• **SOURCE INFORMATION**:
========================================
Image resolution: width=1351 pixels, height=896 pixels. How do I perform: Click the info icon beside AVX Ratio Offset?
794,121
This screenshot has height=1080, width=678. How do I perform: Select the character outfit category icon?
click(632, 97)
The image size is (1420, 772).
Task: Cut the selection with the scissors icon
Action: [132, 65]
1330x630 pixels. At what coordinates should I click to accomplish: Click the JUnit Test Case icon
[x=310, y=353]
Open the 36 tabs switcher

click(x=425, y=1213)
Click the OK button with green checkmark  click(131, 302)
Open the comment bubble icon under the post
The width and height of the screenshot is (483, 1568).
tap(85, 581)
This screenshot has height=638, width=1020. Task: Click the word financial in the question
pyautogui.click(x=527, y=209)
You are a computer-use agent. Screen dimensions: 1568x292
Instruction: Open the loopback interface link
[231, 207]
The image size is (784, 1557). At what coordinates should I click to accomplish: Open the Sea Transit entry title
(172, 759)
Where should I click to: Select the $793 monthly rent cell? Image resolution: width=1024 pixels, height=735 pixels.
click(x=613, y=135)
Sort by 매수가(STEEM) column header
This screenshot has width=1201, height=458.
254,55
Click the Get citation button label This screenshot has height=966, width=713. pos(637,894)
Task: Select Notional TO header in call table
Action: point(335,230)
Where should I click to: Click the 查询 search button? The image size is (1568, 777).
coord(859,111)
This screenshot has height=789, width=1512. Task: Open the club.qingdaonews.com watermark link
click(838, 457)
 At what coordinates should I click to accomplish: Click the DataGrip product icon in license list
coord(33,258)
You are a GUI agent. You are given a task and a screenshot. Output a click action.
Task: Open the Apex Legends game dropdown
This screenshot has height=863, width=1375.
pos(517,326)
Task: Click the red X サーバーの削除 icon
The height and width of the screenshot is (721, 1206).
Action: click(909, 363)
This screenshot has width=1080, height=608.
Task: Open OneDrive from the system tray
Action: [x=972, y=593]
========================================
Filter the records above for the string "agent" and copy each matching line.

• **EXERCISE OUTPUT**:
You are a computer-use agent. Screen dimensions: 1568x292
You are a GUI agent. You are given a task and a screenshot. Output a click action.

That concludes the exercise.